D'autre part, il y a le cas de personnes qui ont été évaluées majeures dans un département et qui se présentent dans d'autres départements, voire dans le même, en modifiant leur identité, espérant passer cette fois pour des mineurs.

Ces deux situations, qui nécessitent une nouvelle évaluation, entraînent des coûts financiers extrêmement importants – des coûts humains, aussi - et saturent les services d'accueil, comme vous l'avez relevé. Par ailleurs, cela peut créer pour les jeunes, mineurs dans un premier temps puis majeurs, de faux espoirs de mise à l'abri et une remise en cause des prises en charge déjà accordées.

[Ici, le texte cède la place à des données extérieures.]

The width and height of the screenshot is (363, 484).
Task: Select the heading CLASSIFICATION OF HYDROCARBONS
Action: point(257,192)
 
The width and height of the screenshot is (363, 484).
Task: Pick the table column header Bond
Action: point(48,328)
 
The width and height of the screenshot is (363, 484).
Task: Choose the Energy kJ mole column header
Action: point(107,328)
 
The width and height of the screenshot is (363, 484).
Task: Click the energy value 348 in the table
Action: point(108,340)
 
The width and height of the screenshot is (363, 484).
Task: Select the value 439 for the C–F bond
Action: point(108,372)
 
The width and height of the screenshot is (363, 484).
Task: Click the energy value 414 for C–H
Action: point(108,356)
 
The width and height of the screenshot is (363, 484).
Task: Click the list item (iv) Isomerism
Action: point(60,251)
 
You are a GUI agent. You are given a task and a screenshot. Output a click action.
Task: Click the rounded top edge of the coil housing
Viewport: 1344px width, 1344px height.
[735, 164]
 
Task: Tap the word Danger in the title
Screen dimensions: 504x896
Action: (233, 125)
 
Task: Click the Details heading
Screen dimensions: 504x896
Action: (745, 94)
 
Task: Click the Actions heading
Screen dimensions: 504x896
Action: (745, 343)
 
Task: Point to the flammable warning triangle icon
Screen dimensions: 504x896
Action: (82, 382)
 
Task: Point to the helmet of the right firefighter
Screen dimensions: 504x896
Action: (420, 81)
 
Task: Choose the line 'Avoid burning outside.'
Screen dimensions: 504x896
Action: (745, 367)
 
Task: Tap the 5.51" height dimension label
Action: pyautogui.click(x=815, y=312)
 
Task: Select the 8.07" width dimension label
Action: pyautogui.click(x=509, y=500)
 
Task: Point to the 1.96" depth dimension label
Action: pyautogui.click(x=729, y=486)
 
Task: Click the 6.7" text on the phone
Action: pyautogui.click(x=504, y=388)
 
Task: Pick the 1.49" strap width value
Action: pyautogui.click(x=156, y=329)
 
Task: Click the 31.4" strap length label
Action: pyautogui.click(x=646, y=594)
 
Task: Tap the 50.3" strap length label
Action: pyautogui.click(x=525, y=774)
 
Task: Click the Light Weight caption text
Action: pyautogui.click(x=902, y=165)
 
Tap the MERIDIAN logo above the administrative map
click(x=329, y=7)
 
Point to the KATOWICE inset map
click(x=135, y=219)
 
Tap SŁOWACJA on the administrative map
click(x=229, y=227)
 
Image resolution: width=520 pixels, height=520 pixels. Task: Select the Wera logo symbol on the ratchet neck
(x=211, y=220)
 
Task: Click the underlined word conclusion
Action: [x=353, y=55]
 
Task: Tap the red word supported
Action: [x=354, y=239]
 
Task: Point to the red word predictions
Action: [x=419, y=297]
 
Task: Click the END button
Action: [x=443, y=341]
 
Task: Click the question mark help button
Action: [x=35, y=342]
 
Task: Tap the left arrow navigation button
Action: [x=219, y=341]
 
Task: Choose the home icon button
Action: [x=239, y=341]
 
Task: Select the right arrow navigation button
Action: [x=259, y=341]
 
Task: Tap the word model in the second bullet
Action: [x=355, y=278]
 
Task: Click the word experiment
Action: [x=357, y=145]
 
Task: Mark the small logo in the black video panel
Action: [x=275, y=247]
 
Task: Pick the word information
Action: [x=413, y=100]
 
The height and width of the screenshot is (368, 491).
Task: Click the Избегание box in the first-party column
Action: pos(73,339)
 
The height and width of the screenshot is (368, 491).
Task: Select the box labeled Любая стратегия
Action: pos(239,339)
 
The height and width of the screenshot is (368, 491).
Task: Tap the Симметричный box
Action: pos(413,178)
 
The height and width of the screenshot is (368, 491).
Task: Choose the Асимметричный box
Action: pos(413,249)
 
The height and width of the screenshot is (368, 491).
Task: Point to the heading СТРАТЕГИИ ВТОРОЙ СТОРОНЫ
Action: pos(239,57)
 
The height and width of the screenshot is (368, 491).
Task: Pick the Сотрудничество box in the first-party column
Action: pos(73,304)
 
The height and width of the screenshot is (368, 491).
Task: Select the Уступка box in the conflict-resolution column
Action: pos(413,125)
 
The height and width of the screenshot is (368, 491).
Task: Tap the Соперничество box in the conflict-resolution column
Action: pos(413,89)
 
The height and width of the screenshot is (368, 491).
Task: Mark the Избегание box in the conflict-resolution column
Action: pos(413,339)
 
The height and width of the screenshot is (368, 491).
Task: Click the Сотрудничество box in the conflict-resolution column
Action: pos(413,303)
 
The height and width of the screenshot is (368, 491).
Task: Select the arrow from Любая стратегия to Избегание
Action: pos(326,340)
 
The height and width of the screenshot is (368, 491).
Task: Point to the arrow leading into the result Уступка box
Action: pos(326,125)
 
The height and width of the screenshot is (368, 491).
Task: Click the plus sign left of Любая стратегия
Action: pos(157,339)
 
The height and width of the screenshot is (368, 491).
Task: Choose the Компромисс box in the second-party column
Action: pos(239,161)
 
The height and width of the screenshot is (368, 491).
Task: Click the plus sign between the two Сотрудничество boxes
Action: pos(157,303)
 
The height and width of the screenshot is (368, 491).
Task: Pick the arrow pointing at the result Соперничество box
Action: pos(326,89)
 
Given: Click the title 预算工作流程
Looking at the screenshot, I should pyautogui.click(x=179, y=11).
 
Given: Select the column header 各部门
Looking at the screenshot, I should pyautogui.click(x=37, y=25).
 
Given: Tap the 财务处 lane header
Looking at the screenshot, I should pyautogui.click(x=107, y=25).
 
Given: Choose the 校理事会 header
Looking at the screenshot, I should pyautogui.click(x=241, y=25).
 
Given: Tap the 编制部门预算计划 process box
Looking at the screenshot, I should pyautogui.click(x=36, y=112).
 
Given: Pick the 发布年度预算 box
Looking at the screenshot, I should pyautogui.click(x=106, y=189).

C'est la raison pour laquelle nous avons souhaité créer un fichier biométrique, qui permettra de fiabiliser les évaluations et d'orienter de façon définitive les personnes qui se présenteront. Ce fichier sera consultable par les préfectures, à la demande des conseils départementaux. Sa mise en place est prévue pour le 2 janvier 2019.

Le calendrier que je viens d'indiquer sera tenu, bien sûr sous réserve des délais d'élaboration technique de l'outil biométrique. Ce fichier devra par ailleurs être précédé d'un décret en Conseil d'État portant application de l'article 51 de la loi du 10 septembre 2018 déjà citée ; ce décret est lui-même en cours de finalisation.

C'est en tout cas l'une de nos priorités, puisque nous savons que cet outil conditionnera à la fois le temps et les efforts financiers consentis par l'État et par les départements sur ce dossier.

Mme la présidente. La parole est à Mme Corinne Imbert, pour répondre à Mme la garde des sceaux, ministre de la justice.

Mme Corinne Imbert. Madame la ministre, je sais bien que vous avez pleinement conscience des difficultés auxquelles sont confrontés les départements.

Aujourd'hui, dans le département de la Charente-Maritime, nous voyons arriver ces jeunes d'Espagne – ce n'était pas le cas l'année dernière – avec une facilité déconcertante. Je me permets d'insister sur l'urgence de la situation et je vous remercie de votre réponse très précise, puisque le fichier biométrique pourra être utilisé dès le début de l'année prochaine. Les services d'évaluation des conseils départementaux sont surchargés, ils n'en peuvent plus !

Et que dire quand la Cour de cassation casse l'arrêt rendu par une cour d'appel aux motifs que celle-ci ne pouvait fonder sa décision sur l'évaluation sociale des services du département pour fonder sa décision ? Les services départementaux sont désabusés !

En Charente-Maritime, je dois dire que nous travaillons très bien avec les services de l'État : un protocole sur les MNA a été signé hier entre le président du conseil départemental et le préfet. C'est une excellente chose.

Madame la ministre, nous prenons acte de ce calendrier. Nous savons tous que le sujet est sensible, car il touche à l'humain, mais il faut en même temps réaliser un véritable travail de fond sur les filières qui, elles, sont loin d'avoir une approche humanitaire ! J'espère que le Gouvernement en a bien conscience.

Mme la présidente. Mes chers collègues, j'aimerais vous rappeler que, comme le Gouvernement pour répondre, vous disposez désormais de deux minutes trente pour poser votre question. Vous pouvez répondre au Gouvernement s'il vous reste du temps, mais pas au-delà.